# start of Supplied records

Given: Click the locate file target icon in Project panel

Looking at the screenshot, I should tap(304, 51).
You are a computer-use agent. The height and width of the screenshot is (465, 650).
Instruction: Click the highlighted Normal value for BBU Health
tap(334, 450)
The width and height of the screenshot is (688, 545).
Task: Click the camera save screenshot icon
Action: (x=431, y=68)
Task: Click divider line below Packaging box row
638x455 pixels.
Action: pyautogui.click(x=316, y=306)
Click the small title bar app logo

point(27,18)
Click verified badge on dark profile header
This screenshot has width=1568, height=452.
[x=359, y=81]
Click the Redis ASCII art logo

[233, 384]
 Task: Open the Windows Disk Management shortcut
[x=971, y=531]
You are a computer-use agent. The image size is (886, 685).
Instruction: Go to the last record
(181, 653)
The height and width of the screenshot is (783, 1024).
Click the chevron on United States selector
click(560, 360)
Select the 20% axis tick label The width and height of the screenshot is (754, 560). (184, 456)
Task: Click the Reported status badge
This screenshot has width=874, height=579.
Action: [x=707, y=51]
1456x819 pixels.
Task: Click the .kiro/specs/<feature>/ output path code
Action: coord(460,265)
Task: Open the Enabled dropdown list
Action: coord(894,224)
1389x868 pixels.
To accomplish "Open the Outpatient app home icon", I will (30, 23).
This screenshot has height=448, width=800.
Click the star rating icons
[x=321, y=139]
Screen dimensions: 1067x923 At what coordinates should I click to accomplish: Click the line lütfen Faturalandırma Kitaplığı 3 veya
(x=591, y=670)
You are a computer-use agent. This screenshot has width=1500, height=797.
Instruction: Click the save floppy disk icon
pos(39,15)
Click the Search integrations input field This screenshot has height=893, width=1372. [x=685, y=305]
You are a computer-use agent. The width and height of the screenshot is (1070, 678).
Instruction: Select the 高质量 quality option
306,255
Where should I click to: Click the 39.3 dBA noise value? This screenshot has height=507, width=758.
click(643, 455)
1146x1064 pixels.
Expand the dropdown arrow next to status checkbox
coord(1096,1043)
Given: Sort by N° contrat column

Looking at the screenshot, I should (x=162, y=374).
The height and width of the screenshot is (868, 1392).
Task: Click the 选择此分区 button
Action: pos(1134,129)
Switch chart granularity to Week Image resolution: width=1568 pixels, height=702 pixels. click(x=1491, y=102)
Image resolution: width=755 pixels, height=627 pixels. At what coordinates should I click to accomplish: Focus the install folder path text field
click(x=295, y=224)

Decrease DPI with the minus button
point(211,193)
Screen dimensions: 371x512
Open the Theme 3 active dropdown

# end of Supplied records

#### Set task:
Count the lines in the listing above that contain the word "path", and reply with the number alone.

#### Response:
2